Records provided>
━━━━━━━━━━━━━━━━━━━━

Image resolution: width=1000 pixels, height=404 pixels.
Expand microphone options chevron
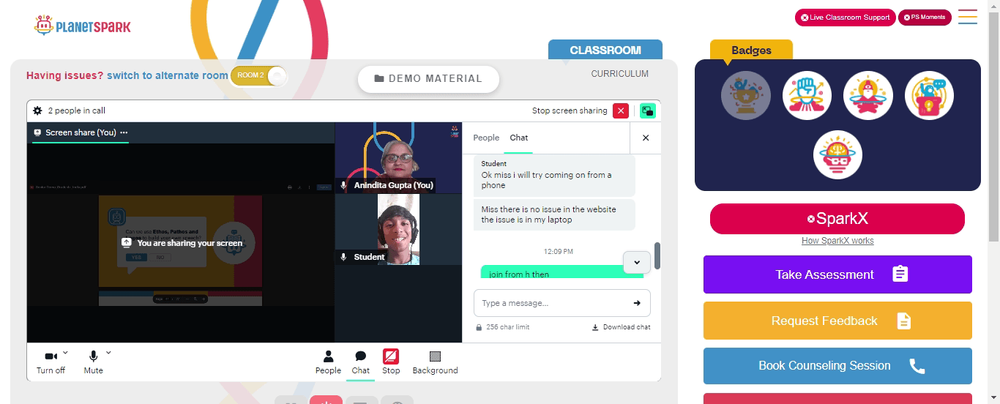pos(108,352)
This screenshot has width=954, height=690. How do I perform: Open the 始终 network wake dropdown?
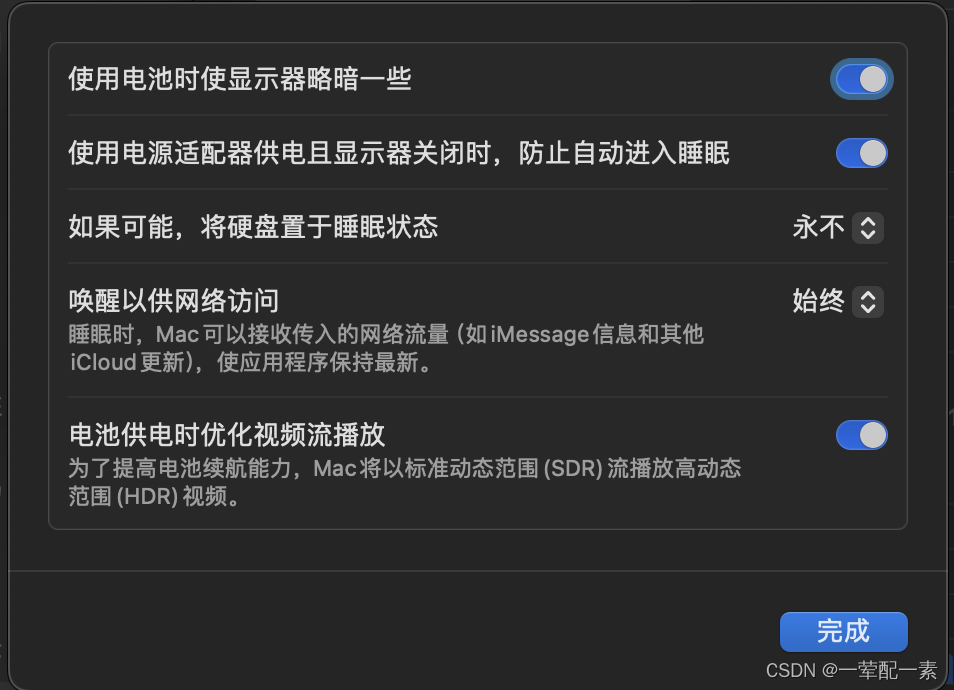[x=838, y=302]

━━━━━━━━━━━━━━━━━━━━

Assigned task> Should any entry above carry a picture, omit it and repeat everything else word for word.

Expected answer>
Image resolution: width=1000 pixels, height=404 pixels.
Expand microphone options chevron
pos(108,352)
This screenshot has width=954, height=690. How do I perform: Open the 始终 network wake dropdown?
[x=838, y=302]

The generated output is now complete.